According to Patey, who was diagnosed with Attention Deficit Hyperactive Disorder in the fifth grade, authors who write books on ADHD often express two main viewpoints on the matter. One is that ADHD is a disorder that is caused from damage in the frontal lobe, and the other viewpoint is that there are benefits from having ADHD.
“The challenge is there are so many experts with so many messages that are conflicting. It’s a gift and a curse. You don’t get one without the other,” Patey said, “ADHD is the beauty of chaos.”
Patey explained that people with ADHD are distractible, and that every idea he has had, including business plans and marketing strategies, were distractions from what he should have been doing. He likened ADHD to multiple ping-pong balls and mousetraps going off at the same time.
“The ADHD brain is so hyperactive that if you don’t give it something to do, it gets bored and then it gets depressed,” Patey said. He explained there is a high suicide rate of people who have ADHD.
When Cayson, Patey’s son, had trouble in school, the school demanded him to take medication for his ADHD or they’d remove him from the school. Patey put Cayson in a school that was more accommodating to his needs. Patey did not tell the new school his son was diagnosed with ADHD because he did not want to put a label on him. Instead he told the new school his son was a genius and that public school did not challenge him enough. His new school was surprised at what a genius his son turned out to be and challenged him to the point where he always had something to do and could not get distracted.
“Different is not a disorder,” Patey said.

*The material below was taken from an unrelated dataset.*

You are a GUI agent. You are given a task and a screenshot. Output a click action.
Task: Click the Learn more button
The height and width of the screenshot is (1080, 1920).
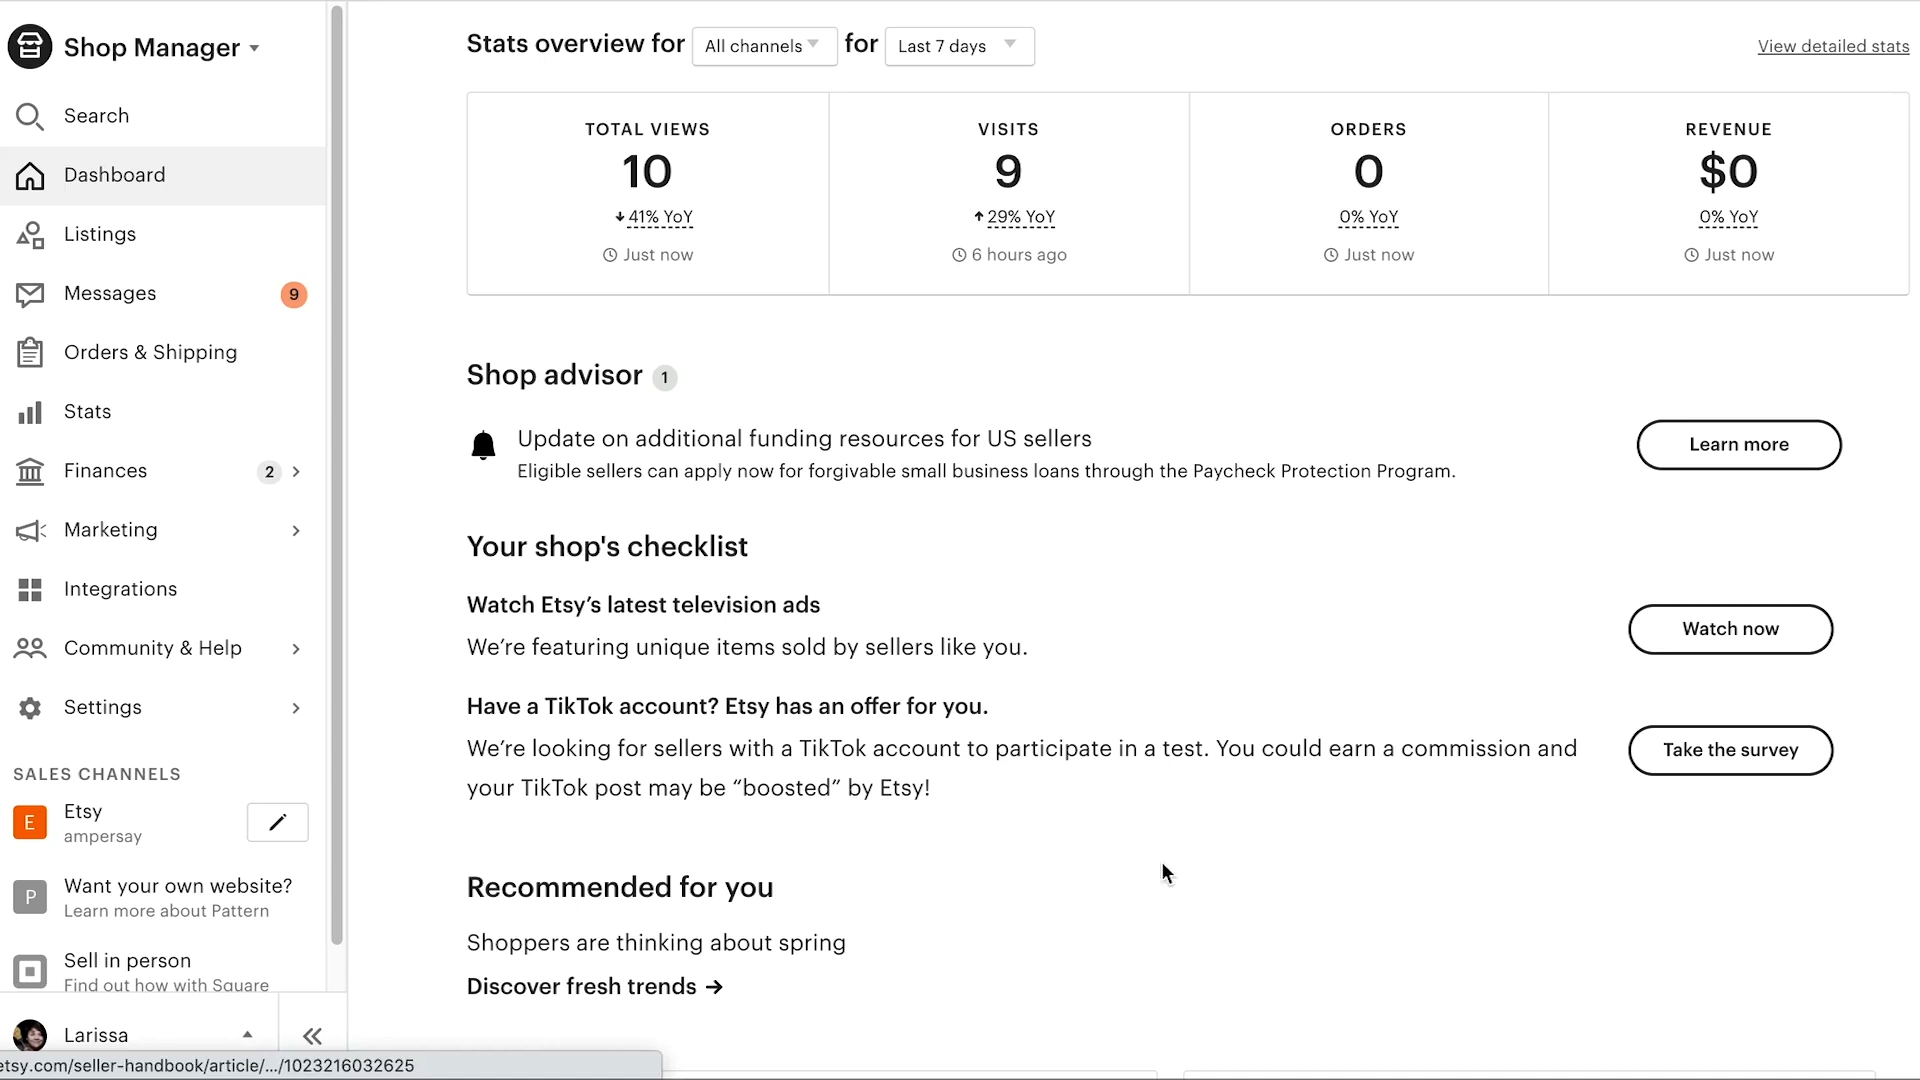click(1738, 445)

UVU decided to spotlight ADHD because faculty members and the community expressed interest on the matter. According to Assistant Dean of the College of Humanities and Social Sciences, Toni Harris, the conference can help shed light on ADHD for people who want to better understand what people with ADHD go through, as well as those living with ADHD.
“UVU has programs through accessibility services that will help them succeed academically,” Harris said.
The plenary speaker of the conference was productivity coach and host of Crush TV, Alan Brown. Brown suggested five things to keep ADHD from getting worse.
“Let your mind shut the heck up for a few minutes. What you find is solutions start to come to you,” Brown said emphasizing on letting yourself get distracted.
The five points of advice were to eat healthy, stop multitasking, get enough sleep, stop worrying, and to let yourself get distracted.
After Brown’s diagnosis of ADHD, he uncovered what he calls “brain hacks” to help him deal with his ADHD in his work life.
“Once I had these brain hacks work for me, in a period of two years, I went from being a lowly account executive to six figures, vice-president and employee of the year at the largest ad agency in New York at the time,” Brown said.
Unlike Patey, Brown was diagnosed with ADHD well into his late 20s. Brown struggled with addiction and years of drug abuse, which is common in people who have ADHD.